Eziz Durdyyev
Eziz Durdyyev

Reputation: 1158

Pointers as function arguments when implementing a structure

Why there is a & symbol before self in the full_name() function but there isn't any in the to_tuple() function? When I look at them, the usage of self is similar in both function, but why use &. Also when I add & to to_tuple() or delete it from full_name() it would throw an error. Can someone explain it?

fn full_name(&self) -> String {
    format!("{} {}", self.first_name, self.last_name)
}

fn to_tuple(self) -> (String, String) {
    (self.first_name, self.last_name)
}

Upvotes: 1

Views: 63

Answers (1)

user2722968
user2722968

Reputation: 16535

full_name does not consume self, it uses a reference via &self: The members are only used via references as arguments to format!(), so a reference suffices.

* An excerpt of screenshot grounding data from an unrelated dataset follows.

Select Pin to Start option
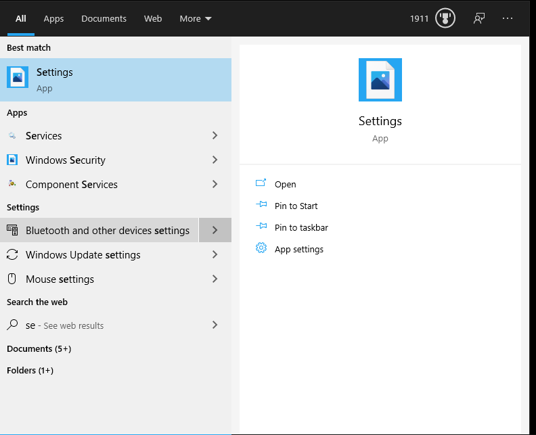[296, 206]
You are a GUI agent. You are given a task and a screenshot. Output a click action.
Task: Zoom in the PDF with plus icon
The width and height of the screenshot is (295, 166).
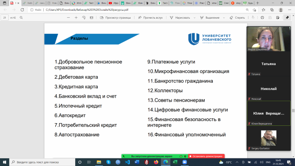point(76,17)
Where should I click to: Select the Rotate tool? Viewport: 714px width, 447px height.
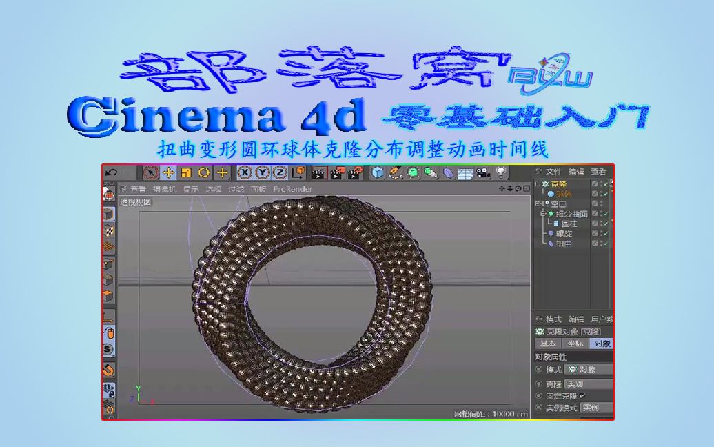(203, 172)
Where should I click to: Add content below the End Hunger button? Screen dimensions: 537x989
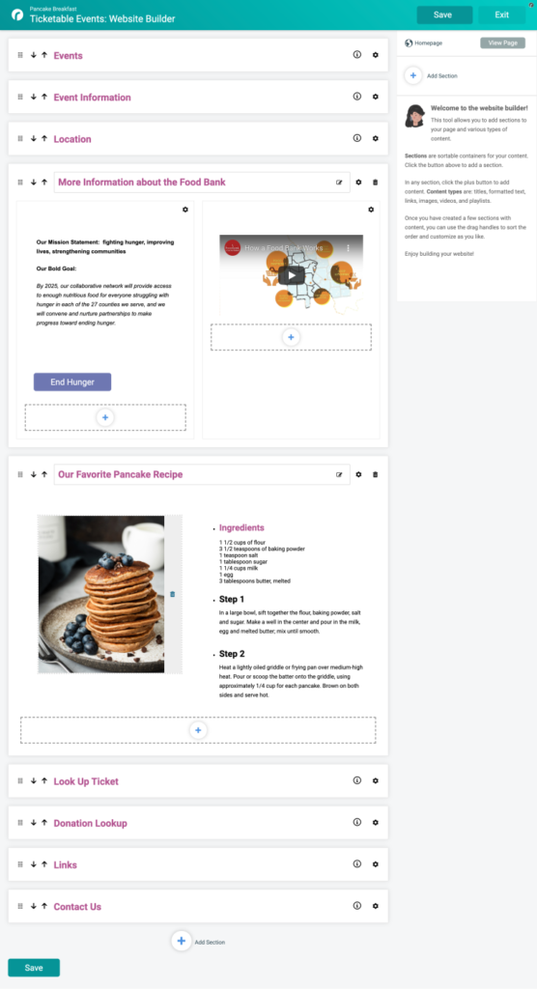point(105,417)
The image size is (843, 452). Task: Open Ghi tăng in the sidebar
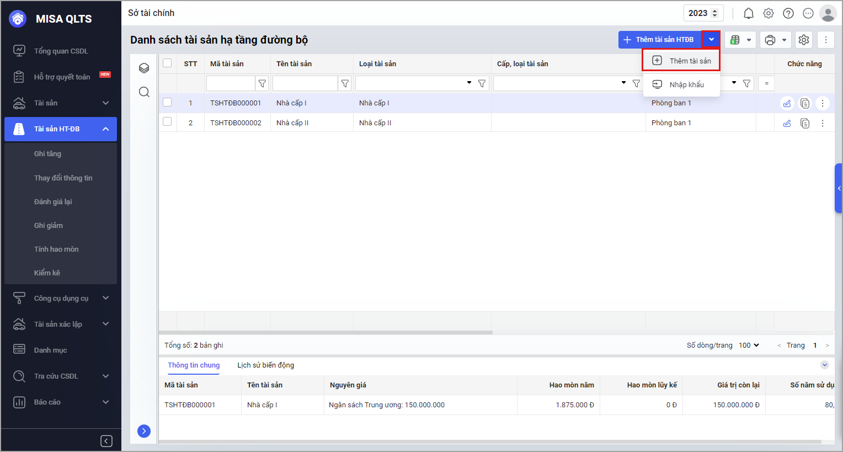pyautogui.click(x=47, y=153)
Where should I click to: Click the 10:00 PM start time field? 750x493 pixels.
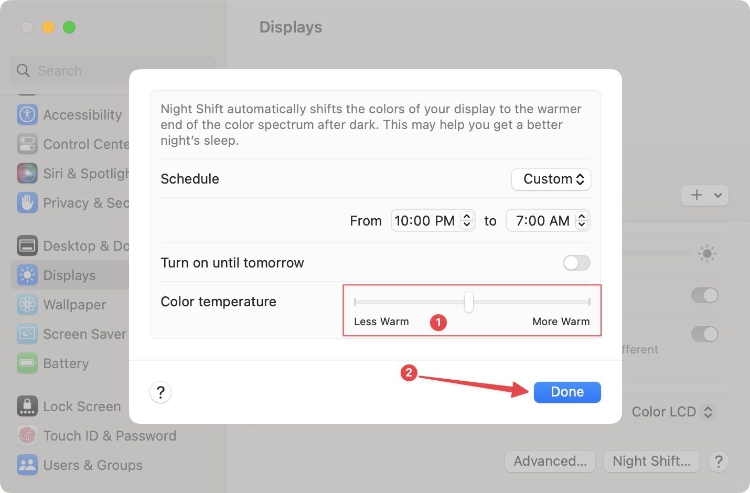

to_tuple (as the name to_... suggests) consumes self: It moves the members from self into the returned tuple. Since the original self is no longer valid memory after the move (self no longer owns the memory), it has to be consumed, hence a move via self.

You can change full_name to use self, that is move ownership. This would become unhandy, though, as calling the function would consume the struct without the need to.

to_tuple could be changed to not consume self, yet it would need to .clone() (make a copy) of the members, which is costly.